I guess I feel threatened that she will suddenly want that back with him and I'm suddenly unrequired anymore.
The two statements above seem a bit contradictory. I mean, he loves you - you are not just someone he vents his sexual frustrations on. How would you then be unrequired, even if his marriage would heal to a point of a renewed physical intimacy?

Quote:
Originally Posted by newtoday View Post
I'm hesitant to revisit it with him again for fear that I appear high maintenance or selfish.
Your jealousy seems to be pretty directly related to you not knowing what is your place in his life and heart, to the point where you try to watch your step carefully as not to appear "difficult" or "needy".

Why do you feel your relationship with him must be easy-breezy and without problems? Although you refer to yourself as the other woman, being a secondary doesn't mean you only get half a relationship.
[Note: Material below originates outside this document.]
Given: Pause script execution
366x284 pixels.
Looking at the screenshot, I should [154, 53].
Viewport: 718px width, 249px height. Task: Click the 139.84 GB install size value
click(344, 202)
There's the often circulated Secondary's Bill of Rights by Franklin Veaux, and one item on it goes like this:

I have the right to have and express all of my emotions. I knowingly and willingly accept that being secondary may place limits on many things (e.g., sharing family holidays or vacations with my partner, having my partner with me in a time of crisis or celebration). My acceptance of that possibility does not mean that I won't be disappointed or even sad during such times. Further, being secondary comes with some built-in challenges to security (especially in the beginning) and there may be times I need reassurance as to how and where I fit into my partner's world. I promise to do my best keep things in perspective and to avoid guilt, drama, temper tantrums and pouting, but I ask that my partner and his or her partners accept reasonable expressions of doubt, disappointment, etc. on my part.

I think it's time to get real with him.